In some of the finest sheep country of the world, especially in the Western United States and Southern Europe, the high plateau of the sheep ranges are always referred to as “mesas”—the Spanish word for “tables.”

So it may be seen that what David referred to as a table was actually the entire high summer range. Though these “mesas” may have been remote and hard to reach, the energetic and aggressive sheep owner takes the time and trouble to ready them for the arrival of his flocks.

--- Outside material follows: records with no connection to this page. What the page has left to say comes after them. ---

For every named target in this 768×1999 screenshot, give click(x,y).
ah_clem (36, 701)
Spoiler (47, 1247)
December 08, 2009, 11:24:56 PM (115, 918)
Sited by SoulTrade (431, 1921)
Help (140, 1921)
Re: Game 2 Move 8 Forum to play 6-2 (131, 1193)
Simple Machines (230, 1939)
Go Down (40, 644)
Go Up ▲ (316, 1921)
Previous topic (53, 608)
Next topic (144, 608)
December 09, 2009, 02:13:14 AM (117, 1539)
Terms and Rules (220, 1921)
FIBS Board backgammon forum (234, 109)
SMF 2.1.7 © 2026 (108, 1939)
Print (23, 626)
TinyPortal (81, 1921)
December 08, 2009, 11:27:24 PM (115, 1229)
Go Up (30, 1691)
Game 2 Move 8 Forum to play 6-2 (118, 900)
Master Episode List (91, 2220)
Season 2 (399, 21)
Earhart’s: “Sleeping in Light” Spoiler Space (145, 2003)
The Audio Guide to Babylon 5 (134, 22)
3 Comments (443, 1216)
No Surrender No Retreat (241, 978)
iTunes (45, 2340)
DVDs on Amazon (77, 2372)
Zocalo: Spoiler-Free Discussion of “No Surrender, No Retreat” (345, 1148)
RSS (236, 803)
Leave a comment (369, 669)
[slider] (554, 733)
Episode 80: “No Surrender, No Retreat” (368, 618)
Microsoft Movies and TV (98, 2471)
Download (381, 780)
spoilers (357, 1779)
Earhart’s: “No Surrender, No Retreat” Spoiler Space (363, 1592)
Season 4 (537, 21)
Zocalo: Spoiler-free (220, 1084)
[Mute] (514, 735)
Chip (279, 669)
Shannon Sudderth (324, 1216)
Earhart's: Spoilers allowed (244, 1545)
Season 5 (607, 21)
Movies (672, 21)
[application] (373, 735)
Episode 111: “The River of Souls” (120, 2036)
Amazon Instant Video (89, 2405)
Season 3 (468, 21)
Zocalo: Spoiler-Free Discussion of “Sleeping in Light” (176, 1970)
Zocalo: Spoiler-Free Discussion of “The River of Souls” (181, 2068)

It is not always apparent to us what tremendous personal cost it has been for Christ to prepare the table for His own. Just as the lonely, personal privation of the sheepman who prepares the summer range for his stock entails a sacrifice, so the lonely agony of Gethsemane, of Pilate’s hall, of Calvary, have cost my Master much.

Think About It

  • What does this beloved psalm mean to you personally?
  • What do you feel you lack that you need to turn over to God’s keeping?
  • What does the sacrifice of Jesus teach you about God’s care for you?

Pray About It

Lord, you are my shepherd. I have everything I need. You give me peace and guide me to do right. Even when bad things happen, I will not be afraid because you are there beside me. Thank you for all you give me.

C.S. Lewis Daily – Today’s Reading

 

The real problem of the Christian life comes where people do not usually look for it. It comes the very moment you wake up each morning. All your wishes and hopes for the day rush at you like wild animals. And the first job each morning consists simply in shoving them all back; in listening to that other voice, taking that other point of view, letting that other larger, stronger, quieter life come flowing in. And so on, all day. Standing back from all your natural fussings and frettings; coming in out of the wind.

We can only do it for moments at first. But from those moments the new sort of life will be spreading through our system: because now we are letting Him work at the right part of us. It is the difference between paint, which is merely laid on the surface, and a dye or stain which soaks right through. He never talked vague, idealistic gas. When He said, ‘Be perfect,’ He meant it. He meant that we must go in for the full treatment. It is hard; but the sort of compromise we are all hankering after is harder—in fact, it is impossible. It may be hard for an egg to turn into a bird: it would be a jolly sight harder for it to learn to fly while remaining an egg. We are like eggs at present. And you cannot go on indefinitely being just an ordinary, decent egg. We must be hatched or go bad.